| Supplied text |
* BEGIN *
Now onto my Grande Finale of the past few months....EDC!
I really got back into EDM during college, thanks to Helen mostly, she blasted that shit nonstop lol But I really listen to EDM whenever I can...really lovin the vibe. I've almost completely cut oout hiphop & rap...tbh rap is really just negative, and listening to it is cool and all, but I feel EDM makes me more positive =]
Thus my decision to go to EDC happened...definitely a bucket list item...and I don't regret any part of it!
EDC was INSANE AMAZING AWESOME...honestly I don't have enough works to describe it. I don;t know if I'd go again, but it was really life changing haha. You really can't describe EDC either...its really about the experience, nothing can do it justice, not videos, nor pictures..you really just have to be there in the moment. I will forever remember every bit of it =]
To Summarize if into really short, my day 1 at EDC was meh...I skipped day 2..couldnt rage that hard...and Day 3 was the stairway to heaven lol. I got to see DEORRO who I've been wanting to see FOREVER and basically went to EDC for and it was sooooooooooooo dope...I was raging so hard lol. That whole day was amazing to be honest..But these are memories I will keep to myself ^_^

But yes..till next time =]

Lil clip of my Deorro Experience=]
video






Sunday, January 12, 2014

New Year, New Beginnings.

To be honest, I look at the tab on my browser for my blogspot and tell myself I should blog a bit or upload photos, but I'm too lazy usually since it's probably 2am in the morning by the time I do, or I'm just legitimately too tired to work or something. And now I find the time as I sit in a Starbucks stumped on my personal statement for my College apps to law school...

To recap on 2013: it was the craziest year for me. It went by so fast & everything was just the biggest blur, I felt like I was drunk for most of it(probably was lol) Half of it was full of college memories & the other half was the post grad aka REAL LIFE hitting me. My last blog entry was my graduation and looking back on it is so bittersweet. College is easy & hard, simple & difficult, a love & hate time of your life. There was so much stress in my life during those years, but I was the happiest I had ever been to be honest. I think back and life was so carefree. I see why people take that extra year after to just hang around and BS lol.

I went through my first real breakup(&heartbreak) last year as well. That was one hell of an experience I wish to never go through again. It was mutual, but to be honest I think, actually I know I fucked up. I was too selfish at the time, but it has made me grow, so I have little regrets. My only real regret is that our breakup ruined more than just our friendship but also of the others around us. Because we knew eachother for so long, we had a big web of friends and once our web was broken, it had a slight domino effect on the rest of the web. But I guess that how life works. I always thought I'd be the type to just brush off a heart break, but hell was I wrong. We knew eachother for almost 6 years I think. It's so hard to just get someone who you were close to out of your head like that, especially since there was no real hatred for the breakup, like cheating or something. To be honest she pops into my head fairly often now and then, just random thoughts. It sucks how you really cant be friends (atleast us) after dating for so long, I feel its just too awkward, I made one attempt, but that was way to awkward, so I gave up on that hope of bringing back a friend ship. Now were just basically strangers, I see her at the gym every now and then, but try my hardest to keep her outta my mind and any memories that may pop up, & we just walk by like we never knew eachother. I really don't know how she feels about me, but its probably along the lines of hating my guts lol. I don't really hate her, it just more of a I'm trying to forget her, I think its better to just be complete strangers. I haven't really talked to anyone about my break up, so this rant was much needed and bound to happen lol But life goes on....
* END *
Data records
* BEGIN *
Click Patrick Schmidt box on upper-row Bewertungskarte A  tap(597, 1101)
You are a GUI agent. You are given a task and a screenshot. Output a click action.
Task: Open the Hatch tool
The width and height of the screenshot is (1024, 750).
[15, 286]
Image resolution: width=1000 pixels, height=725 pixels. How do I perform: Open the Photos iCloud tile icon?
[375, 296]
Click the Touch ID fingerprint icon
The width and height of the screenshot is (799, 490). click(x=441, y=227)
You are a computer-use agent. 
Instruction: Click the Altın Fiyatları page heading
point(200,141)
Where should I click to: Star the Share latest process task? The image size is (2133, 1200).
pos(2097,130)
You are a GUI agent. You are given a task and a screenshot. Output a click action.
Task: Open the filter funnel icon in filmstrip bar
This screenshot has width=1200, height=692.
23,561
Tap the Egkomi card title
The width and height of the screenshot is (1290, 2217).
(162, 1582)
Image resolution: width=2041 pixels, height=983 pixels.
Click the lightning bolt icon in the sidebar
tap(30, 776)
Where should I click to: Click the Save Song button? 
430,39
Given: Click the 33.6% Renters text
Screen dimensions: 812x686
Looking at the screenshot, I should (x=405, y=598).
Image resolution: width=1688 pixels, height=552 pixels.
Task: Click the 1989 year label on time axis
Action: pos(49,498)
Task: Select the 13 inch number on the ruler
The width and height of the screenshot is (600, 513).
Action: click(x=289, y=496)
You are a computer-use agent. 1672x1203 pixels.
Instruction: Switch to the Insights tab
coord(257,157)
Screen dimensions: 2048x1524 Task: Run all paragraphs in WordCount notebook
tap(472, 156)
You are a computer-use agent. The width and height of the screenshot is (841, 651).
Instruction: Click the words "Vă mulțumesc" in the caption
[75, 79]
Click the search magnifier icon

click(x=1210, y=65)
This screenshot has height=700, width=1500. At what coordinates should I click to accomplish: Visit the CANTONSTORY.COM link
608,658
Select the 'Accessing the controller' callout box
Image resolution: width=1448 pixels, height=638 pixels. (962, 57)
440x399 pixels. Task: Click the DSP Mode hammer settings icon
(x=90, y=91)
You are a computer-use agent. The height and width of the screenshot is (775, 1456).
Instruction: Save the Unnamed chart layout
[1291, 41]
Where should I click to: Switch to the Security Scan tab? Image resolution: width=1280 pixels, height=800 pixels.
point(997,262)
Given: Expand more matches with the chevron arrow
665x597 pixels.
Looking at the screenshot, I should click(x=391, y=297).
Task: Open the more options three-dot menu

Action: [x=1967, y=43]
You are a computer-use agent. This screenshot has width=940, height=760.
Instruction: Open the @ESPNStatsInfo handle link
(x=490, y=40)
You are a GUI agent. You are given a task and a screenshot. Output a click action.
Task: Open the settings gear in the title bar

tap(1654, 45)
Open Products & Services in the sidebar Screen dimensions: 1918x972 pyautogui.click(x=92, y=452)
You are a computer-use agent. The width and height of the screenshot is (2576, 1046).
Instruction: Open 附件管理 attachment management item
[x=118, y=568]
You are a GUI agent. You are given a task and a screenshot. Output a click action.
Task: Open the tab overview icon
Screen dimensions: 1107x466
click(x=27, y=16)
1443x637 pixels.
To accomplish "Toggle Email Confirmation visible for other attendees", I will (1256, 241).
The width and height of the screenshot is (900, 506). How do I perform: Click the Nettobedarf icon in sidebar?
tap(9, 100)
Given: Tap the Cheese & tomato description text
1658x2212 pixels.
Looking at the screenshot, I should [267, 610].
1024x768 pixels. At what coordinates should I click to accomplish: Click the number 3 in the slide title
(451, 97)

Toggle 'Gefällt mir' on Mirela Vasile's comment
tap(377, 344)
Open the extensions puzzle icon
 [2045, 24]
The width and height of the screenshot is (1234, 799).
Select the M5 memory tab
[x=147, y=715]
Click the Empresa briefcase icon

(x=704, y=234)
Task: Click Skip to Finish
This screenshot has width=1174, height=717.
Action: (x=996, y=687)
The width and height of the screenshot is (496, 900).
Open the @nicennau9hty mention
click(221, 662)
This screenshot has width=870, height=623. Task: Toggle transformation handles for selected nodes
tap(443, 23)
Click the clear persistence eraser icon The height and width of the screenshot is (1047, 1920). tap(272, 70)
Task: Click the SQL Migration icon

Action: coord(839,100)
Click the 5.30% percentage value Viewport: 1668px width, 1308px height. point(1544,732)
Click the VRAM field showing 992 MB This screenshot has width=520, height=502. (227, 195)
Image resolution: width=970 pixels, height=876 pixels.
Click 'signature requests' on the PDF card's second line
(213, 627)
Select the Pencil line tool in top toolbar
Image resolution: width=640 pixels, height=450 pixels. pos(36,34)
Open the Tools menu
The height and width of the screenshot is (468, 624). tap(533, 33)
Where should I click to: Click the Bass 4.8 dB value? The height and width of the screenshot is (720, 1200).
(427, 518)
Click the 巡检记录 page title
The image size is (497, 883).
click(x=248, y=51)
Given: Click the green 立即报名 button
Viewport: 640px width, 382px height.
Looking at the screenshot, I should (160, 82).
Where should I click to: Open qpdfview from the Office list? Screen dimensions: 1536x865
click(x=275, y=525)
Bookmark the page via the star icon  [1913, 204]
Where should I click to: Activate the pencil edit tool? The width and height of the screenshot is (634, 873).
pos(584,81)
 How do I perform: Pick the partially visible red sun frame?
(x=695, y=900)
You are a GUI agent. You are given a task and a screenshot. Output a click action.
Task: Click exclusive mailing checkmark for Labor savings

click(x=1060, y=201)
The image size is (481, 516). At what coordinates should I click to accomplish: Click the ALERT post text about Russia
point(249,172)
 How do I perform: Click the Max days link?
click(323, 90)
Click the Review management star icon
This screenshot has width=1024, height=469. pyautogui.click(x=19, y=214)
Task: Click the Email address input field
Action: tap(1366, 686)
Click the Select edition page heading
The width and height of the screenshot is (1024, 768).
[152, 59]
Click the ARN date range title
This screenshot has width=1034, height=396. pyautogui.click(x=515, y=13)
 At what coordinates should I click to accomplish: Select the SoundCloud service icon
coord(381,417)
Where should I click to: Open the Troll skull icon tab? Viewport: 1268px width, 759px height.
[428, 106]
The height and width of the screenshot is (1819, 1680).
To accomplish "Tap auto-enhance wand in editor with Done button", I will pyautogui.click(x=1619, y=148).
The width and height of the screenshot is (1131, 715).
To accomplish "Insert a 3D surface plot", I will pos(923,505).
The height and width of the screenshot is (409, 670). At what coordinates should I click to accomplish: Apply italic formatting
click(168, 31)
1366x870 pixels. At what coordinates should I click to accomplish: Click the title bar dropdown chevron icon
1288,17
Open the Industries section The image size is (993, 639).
* END *
| Given problem 1 |
Translate this sentence from the blog post into Spanish: "That was one hell of an experience I wish to never go through again."
| Given problem 2 |
Output the stretch of the data records from the line that contains "You are a computer-use agent. The height" through the line that contains "Action: [x=1967, y=43]", including both of those lines, without any changes.
The blog post and the data records have no connection to each other.

| Solution 1 |
Fue una experiencia infernal por la que no deseo volver a pasar nunca.

| Solution 2 |
You are a computer-use agent. The height and width of the screenshot is (775, 1456).
Instruction: Save the Unnamed chart layout
[1291, 41]
Where should I click to: Switch to the Security Scan tab? Image resolution: width=1280 pixels, height=800 pixels.
point(997,262)
Given: Expand more matches with the chevron arrow
665x597 pixels.
Looking at the screenshot, I should click(x=391, y=297).
Task: Open the more options three-dot menu

Action: [x=1967, y=43]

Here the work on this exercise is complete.